Posted on February 11, 2016 by Nigel Hayes | 0 comments

SARAH LECKIE

We are really pleased to welcome a superb new pottery artist, Sarah Leckie lives on beautiful Vancouver Island, B.C.

sarah leckie

 

Sarah says that she is inspired by unusual forms and the versatility and playfulness of the medium of clay. She especially enjoys designing the surfaces of her pieces through impressing, carving and transferring designs. The technical and dynamic aspects of atmospheric firing and glazing techniques also inspires her work.

 

 

 

 

 

 

 

 

 

 

 

 

 

 

This unique mug is hand made by Sarah and uses distinctive red clay for the body. She then transfers her own black & white drawing onto the clay. Absolutely perfect for your first coffee of the day.

Sarah has a Bachelors of Anthropology from the University of Victoria and a Certificate of Ceramics from Kootenay School of the Arts. She is currently setting up a new studio in Metchosin while also studying glazes at North Island College and teaching clay classes in the Cowichan Valley.

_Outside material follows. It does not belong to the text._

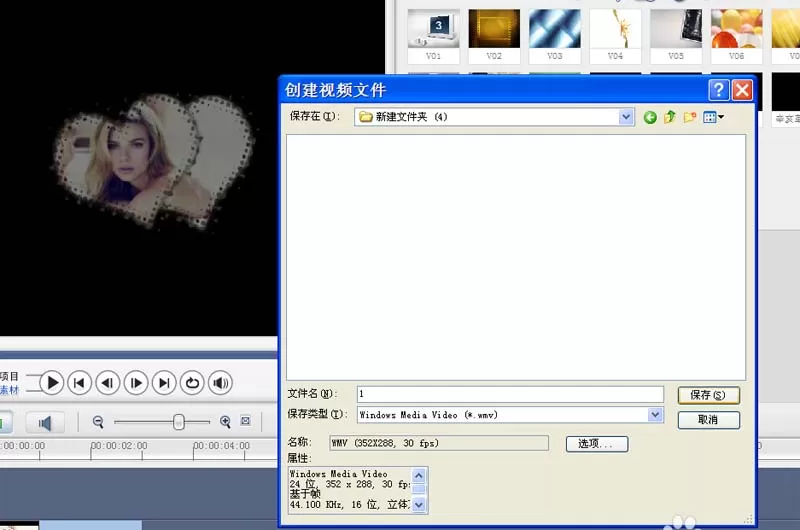Expand the save location dropdown

pyautogui.click(x=626, y=117)
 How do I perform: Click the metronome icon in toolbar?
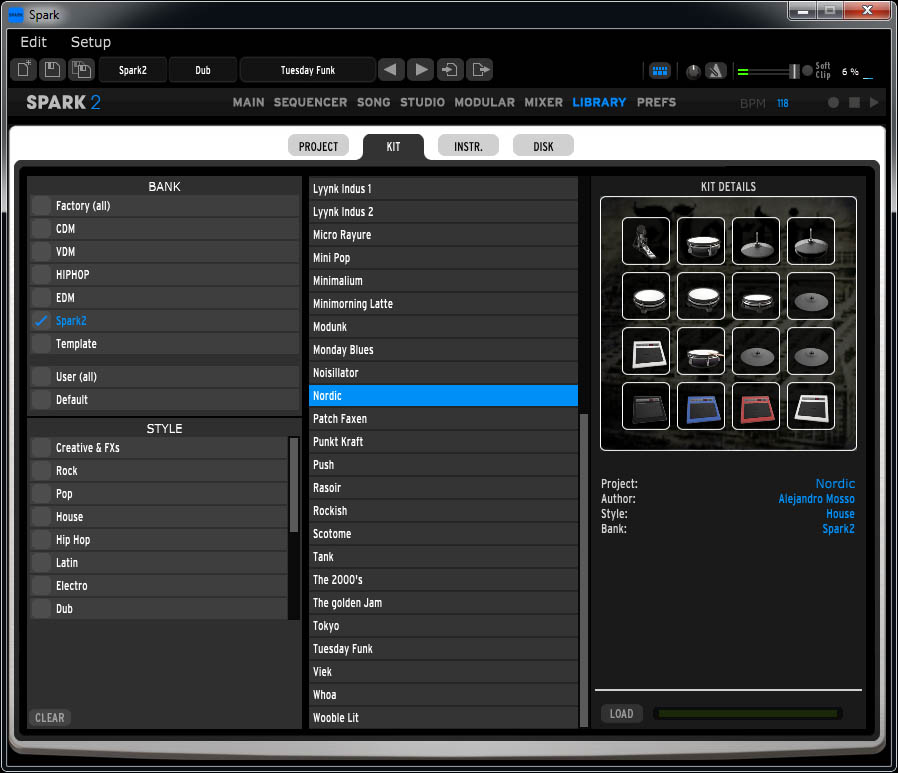click(x=716, y=71)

Sarah draws her inspiration from the versatility and playfulness of the medium of clay. She especially enjoys designing the surfaces of her pieces through impressing, carving and transferring designs as shown by the red clay wine cup.

This beautiful jar is hand made by Sarah Leckie of Metchosin on beautiful Vancouver Island B.C. She uses a a distinctive salt fired technique for the body then carves the design into the clay. This makes for a very organic and unusual finish. Use for salt, sugar or preserves.

All her pieces are microwave and dishwasher proof.

A brief note on the process of Salt Firing!

Salt-firing: gives a crispness in colours and varying surface textures. Late in the gas firing, "burritoes" made of salt and baking soda and wood shavings are put into the kiln on a piece of angle iron. Once in the kiln, they volatize sending salt vapor moving with the gas flame among the pieces of pottery.

The resulting outside surfaces vary from side to side due to the direction of the flame with the salt vapor interacting with the pieces as the flame weaves through the kiln. Each piece is different and sparkles with a vitality that only the salt-firing process can produce.